[Data extracted from a collection]

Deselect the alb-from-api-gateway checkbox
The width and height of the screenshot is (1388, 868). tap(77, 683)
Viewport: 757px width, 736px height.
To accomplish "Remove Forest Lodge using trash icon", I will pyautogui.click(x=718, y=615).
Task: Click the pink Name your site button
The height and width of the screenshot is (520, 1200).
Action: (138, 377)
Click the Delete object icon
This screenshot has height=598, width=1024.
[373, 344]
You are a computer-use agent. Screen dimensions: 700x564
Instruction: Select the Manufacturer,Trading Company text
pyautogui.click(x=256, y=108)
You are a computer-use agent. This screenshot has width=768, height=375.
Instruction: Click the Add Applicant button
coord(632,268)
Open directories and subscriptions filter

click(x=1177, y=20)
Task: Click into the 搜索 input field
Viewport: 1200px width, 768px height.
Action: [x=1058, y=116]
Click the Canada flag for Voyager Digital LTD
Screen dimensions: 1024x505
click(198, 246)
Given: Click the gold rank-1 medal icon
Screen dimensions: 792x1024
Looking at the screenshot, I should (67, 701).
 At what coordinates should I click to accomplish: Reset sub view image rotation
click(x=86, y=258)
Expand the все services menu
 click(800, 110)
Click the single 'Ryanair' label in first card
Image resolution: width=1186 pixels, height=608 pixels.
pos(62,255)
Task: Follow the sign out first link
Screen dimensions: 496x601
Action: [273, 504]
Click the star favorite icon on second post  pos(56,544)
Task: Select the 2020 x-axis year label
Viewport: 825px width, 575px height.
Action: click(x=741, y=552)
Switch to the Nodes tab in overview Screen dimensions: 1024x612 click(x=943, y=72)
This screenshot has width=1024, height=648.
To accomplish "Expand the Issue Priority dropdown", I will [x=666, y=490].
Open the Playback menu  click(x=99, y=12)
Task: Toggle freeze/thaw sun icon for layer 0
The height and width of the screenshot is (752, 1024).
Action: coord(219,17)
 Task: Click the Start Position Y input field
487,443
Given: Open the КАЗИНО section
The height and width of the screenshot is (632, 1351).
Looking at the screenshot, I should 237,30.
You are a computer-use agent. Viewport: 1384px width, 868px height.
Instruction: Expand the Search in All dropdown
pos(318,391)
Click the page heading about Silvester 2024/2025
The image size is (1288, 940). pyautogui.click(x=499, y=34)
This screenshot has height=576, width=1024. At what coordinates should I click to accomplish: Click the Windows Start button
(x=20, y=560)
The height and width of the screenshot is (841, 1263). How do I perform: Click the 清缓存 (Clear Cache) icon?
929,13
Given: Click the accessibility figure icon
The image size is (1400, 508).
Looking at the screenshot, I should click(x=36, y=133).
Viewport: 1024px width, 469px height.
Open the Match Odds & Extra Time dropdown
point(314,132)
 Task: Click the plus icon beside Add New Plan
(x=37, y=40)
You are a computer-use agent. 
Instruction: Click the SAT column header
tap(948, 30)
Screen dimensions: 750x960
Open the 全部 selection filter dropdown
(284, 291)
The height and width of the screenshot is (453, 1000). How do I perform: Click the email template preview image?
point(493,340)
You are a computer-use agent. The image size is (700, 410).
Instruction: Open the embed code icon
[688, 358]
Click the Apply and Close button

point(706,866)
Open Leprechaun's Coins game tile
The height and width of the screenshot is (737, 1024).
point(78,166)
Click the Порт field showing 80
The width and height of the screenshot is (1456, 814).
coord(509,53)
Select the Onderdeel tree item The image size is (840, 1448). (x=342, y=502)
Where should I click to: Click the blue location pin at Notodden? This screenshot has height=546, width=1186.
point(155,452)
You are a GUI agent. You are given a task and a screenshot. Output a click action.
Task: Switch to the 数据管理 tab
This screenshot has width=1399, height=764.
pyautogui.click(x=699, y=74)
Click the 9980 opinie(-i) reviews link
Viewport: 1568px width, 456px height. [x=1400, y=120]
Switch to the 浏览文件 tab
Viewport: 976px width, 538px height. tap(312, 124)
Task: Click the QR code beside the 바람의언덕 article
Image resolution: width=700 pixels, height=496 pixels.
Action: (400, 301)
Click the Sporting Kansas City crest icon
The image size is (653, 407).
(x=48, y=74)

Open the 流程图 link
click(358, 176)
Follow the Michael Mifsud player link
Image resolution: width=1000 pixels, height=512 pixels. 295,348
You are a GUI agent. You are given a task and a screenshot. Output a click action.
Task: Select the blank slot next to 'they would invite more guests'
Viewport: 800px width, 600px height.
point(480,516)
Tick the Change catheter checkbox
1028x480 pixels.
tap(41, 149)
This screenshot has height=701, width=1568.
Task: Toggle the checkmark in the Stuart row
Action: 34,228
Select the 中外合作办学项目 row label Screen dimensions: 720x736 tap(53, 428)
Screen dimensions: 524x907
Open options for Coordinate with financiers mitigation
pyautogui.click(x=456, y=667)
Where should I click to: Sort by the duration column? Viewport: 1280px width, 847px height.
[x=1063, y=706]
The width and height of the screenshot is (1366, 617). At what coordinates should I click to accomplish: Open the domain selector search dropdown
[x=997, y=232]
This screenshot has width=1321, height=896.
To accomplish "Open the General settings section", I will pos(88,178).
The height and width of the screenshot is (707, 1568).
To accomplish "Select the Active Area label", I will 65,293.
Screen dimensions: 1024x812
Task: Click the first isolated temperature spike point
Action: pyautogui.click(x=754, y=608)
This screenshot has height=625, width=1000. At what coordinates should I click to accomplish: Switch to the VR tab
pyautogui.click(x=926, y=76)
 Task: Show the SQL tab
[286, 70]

- _THE PROBLEM_
Once you have read the entries, write them all out again exactly.

- _RESPONSE BELOW_
Deselect the alb-from-api-gateway checkbox
The width and height of the screenshot is (1388, 868). tap(77, 683)
Viewport: 757px width, 736px height.
To accomplish "Remove Forest Lodge using trash icon", I will pyautogui.click(x=718, y=615).
Task: Click the pink Name your site button
The height and width of the screenshot is (520, 1200).
Action: (138, 377)
Click the Delete object icon
This screenshot has height=598, width=1024.
[373, 344]
You are a computer-use agent. Screen dimensions: 700x564
Instruction: Select the Manufacturer,Trading Company text
pyautogui.click(x=256, y=108)
You are a computer-use agent. This screenshot has width=768, height=375.
Instruction: Click the Add Applicant button
coord(632,268)
Open directories and subscriptions filter

click(x=1177, y=20)
Task: Click into the 搜索 input field
Viewport: 1200px width, 768px height.
Action: [x=1058, y=116]
Click the Canada flag for Voyager Digital LTD
Screen dimensions: 1024x505
click(198, 246)
Given: Click the gold rank-1 medal icon
Screen dimensions: 792x1024
Looking at the screenshot, I should (67, 701).
 At what coordinates should I click to accomplish: Reset sub view image rotation
click(x=86, y=258)
Expand the все services menu
 click(800, 110)
Click the single 'Ryanair' label in first card
Image resolution: width=1186 pixels, height=608 pixels.
pos(62,255)
Task: Follow the sign out first link
Screen dimensions: 496x601
Action: [273, 504]
Click the star favorite icon on second post  pos(56,544)
Task: Select the 2020 x-axis year label
Viewport: 825px width, 575px height.
Action: click(x=741, y=552)
Switch to the Nodes tab in overview Screen dimensions: 1024x612 click(x=943, y=72)
This screenshot has width=1024, height=648.
To accomplish "Expand the Issue Priority dropdown", I will [x=666, y=490].
Open the Playback menu  click(x=99, y=12)
Task: Toggle freeze/thaw sun icon for layer 0
The height and width of the screenshot is (752, 1024).
Action: coord(219,17)
 Task: Click the Start Position Y input field
487,443
Given: Open the КАЗИНО section
The height and width of the screenshot is (632, 1351).
Looking at the screenshot, I should 237,30.
You are a computer-use agent. Viewport: 1384px width, 868px height.
Instruction: Expand the Search in All dropdown
pos(318,391)
Click the page heading about Silvester 2024/2025
The image size is (1288, 940). pyautogui.click(x=499, y=34)
This screenshot has height=576, width=1024. At what coordinates should I click to accomplish: Click the Windows Start button
(x=20, y=560)
The height and width of the screenshot is (841, 1263). How do I perform: Click the 清缓存 (Clear Cache) icon?
929,13
Given: Click the accessibility figure icon
The image size is (1400, 508).
Looking at the screenshot, I should click(x=36, y=133).
Viewport: 1024px width, 469px height.
Open the Match Odds & Extra Time dropdown
point(314,132)
 Task: Click the plus icon beside Add New Plan
(x=37, y=40)
You are a computer-use agent. 
Instruction: Click the SAT column header
tap(948, 30)
Screen dimensions: 750x960
Open the 全部 selection filter dropdown
(284, 291)
The height and width of the screenshot is (453, 1000). How do I perform: Click the email template preview image?
point(493,340)
You are a computer-use agent. The image size is (700, 410).
Instruction: Open the embed code icon
[688, 358]
Click the Apply and Close button

point(706,866)
Open Leprechaun's Coins game tile
The height and width of the screenshot is (737, 1024).
point(78,166)
Click the Порт field showing 80
The width and height of the screenshot is (1456, 814).
coord(509,53)
Select the Onderdeel tree item The image size is (840, 1448). (x=342, y=502)
Where should I click to: Click the blue location pin at Notodden? This screenshot has height=546, width=1186.
point(155,452)
You are a GUI agent. You are given a task and a screenshot. Output a click action.
Task: Switch to the 数据管理 tab
This screenshot has width=1399, height=764.
pyautogui.click(x=699, y=74)
Click the 9980 opinie(-i) reviews link
Viewport: 1568px width, 456px height. [x=1400, y=120]
Switch to the 浏览文件 tab
Viewport: 976px width, 538px height. tap(312, 124)
Task: Click the QR code beside the 바람의언덕 article
Image resolution: width=700 pixels, height=496 pixels.
Action: (400, 301)
Click the Sporting Kansas City crest icon
The image size is (653, 407).
(x=48, y=74)

Open the 流程图 link
click(358, 176)
Follow the Michael Mifsud player link
Image resolution: width=1000 pixels, height=512 pixels. 295,348
You are a GUI agent. You are given a task and a screenshot. Output a click action.
Task: Select the blank slot next to 'they would invite more guests'
Viewport: 800px width, 600px height.
point(480,516)
Tick the Change catheter checkbox
1028x480 pixels.
tap(41, 149)
This screenshot has height=701, width=1568.
Task: Toggle the checkmark in the Stuart row
Action: 34,228
Select the 中外合作办学项目 row label Screen dimensions: 720x736 tap(53, 428)
Screen dimensions: 524x907
Open options for Coordinate with financiers mitigation
pyautogui.click(x=456, y=667)
Where should I click to: Sort by the duration column? Viewport: 1280px width, 847px height.
[x=1063, y=706]
The width and height of the screenshot is (1366, 617). At what coordinates should I click to accomplish: Open the domain selector search dropdown
[x=997, y=232]
This screenshot has width=1321, height=896.
To accomplish "Open the General settings section", I will pos(88,178).
The height and width of the screenshot is (707, 1568).
To accomplish "Select the Active Area label", I will 65,293.
Screen dimensions: 1024x812
Task: Click the first isolated temperature spike point
Action: pyautogui.click(x=754, y=608)
This screenshot has height=625, width=1000. At what coordinates should I click to accomplish: Switch to the VR tab
pyautogui.click(x=926, y=76)
 Task: Show the SQL tab
[286, 70]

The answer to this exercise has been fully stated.